**WHAT YOU SHOULD DO**.
Looking at the records below, state how many lines include the string "computer" and add nothing further.

--- START ---

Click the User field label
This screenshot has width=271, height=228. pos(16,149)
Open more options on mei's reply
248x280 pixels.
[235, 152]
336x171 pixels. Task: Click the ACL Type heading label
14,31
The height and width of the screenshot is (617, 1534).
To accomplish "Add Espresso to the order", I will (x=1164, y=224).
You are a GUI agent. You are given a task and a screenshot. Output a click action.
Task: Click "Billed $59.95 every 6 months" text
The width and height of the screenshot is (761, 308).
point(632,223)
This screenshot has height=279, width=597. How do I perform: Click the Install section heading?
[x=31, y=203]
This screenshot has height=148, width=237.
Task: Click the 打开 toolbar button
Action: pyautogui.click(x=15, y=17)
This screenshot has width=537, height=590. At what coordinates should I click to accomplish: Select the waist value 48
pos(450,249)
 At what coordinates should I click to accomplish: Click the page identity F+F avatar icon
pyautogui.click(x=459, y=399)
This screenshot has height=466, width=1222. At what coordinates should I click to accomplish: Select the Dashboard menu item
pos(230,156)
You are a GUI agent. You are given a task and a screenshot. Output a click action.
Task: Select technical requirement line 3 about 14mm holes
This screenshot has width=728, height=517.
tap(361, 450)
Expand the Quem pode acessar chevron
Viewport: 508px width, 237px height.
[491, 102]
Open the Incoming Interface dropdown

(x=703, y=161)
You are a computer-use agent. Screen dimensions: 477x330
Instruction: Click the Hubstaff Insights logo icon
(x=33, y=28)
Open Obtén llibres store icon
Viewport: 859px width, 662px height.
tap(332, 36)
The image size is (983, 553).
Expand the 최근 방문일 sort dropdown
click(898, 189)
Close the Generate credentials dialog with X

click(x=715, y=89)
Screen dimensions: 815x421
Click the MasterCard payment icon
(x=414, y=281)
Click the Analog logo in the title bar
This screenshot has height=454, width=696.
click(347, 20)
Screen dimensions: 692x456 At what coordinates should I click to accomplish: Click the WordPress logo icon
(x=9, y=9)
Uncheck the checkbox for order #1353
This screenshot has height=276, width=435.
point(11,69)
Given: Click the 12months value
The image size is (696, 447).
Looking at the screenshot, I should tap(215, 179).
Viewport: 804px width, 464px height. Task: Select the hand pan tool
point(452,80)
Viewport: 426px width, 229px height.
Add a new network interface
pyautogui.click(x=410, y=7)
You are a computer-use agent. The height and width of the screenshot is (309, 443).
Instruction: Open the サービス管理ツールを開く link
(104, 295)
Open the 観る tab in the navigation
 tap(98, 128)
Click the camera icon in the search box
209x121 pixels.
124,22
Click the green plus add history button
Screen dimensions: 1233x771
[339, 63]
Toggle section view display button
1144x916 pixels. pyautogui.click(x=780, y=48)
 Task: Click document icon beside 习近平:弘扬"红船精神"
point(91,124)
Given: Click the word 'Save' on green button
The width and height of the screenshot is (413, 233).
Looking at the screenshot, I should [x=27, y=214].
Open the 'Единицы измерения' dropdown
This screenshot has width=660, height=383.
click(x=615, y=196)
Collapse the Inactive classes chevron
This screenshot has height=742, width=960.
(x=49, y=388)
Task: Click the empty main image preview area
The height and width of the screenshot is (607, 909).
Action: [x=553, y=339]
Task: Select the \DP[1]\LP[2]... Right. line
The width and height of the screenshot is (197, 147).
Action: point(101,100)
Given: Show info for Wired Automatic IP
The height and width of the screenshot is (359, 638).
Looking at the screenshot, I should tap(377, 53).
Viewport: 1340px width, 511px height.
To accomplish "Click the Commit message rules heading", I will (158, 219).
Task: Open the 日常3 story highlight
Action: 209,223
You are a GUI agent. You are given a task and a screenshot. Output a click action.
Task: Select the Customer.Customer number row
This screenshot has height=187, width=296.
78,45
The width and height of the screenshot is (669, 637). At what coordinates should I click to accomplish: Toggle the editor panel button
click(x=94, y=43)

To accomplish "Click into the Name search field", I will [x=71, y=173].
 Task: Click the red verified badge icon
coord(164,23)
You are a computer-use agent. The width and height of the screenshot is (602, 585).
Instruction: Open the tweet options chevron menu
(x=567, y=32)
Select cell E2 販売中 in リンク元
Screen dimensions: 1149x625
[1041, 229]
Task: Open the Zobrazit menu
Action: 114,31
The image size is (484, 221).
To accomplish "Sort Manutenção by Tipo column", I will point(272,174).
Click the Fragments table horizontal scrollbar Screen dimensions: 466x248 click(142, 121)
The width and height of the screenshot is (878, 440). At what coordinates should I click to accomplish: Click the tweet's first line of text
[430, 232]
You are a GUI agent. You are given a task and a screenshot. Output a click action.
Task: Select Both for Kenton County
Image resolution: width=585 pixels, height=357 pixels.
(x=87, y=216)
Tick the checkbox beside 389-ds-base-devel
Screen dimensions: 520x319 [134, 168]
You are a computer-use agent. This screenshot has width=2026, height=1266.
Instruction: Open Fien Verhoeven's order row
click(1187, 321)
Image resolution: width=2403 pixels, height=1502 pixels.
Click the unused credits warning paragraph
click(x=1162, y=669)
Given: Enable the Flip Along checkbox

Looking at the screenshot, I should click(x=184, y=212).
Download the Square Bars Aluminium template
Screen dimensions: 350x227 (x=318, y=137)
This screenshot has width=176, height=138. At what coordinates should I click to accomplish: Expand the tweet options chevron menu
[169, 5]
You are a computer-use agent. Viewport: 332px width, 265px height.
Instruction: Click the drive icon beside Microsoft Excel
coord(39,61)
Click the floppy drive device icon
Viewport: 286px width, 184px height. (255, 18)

--- END ---

**REPLY TO THE TASK**.
5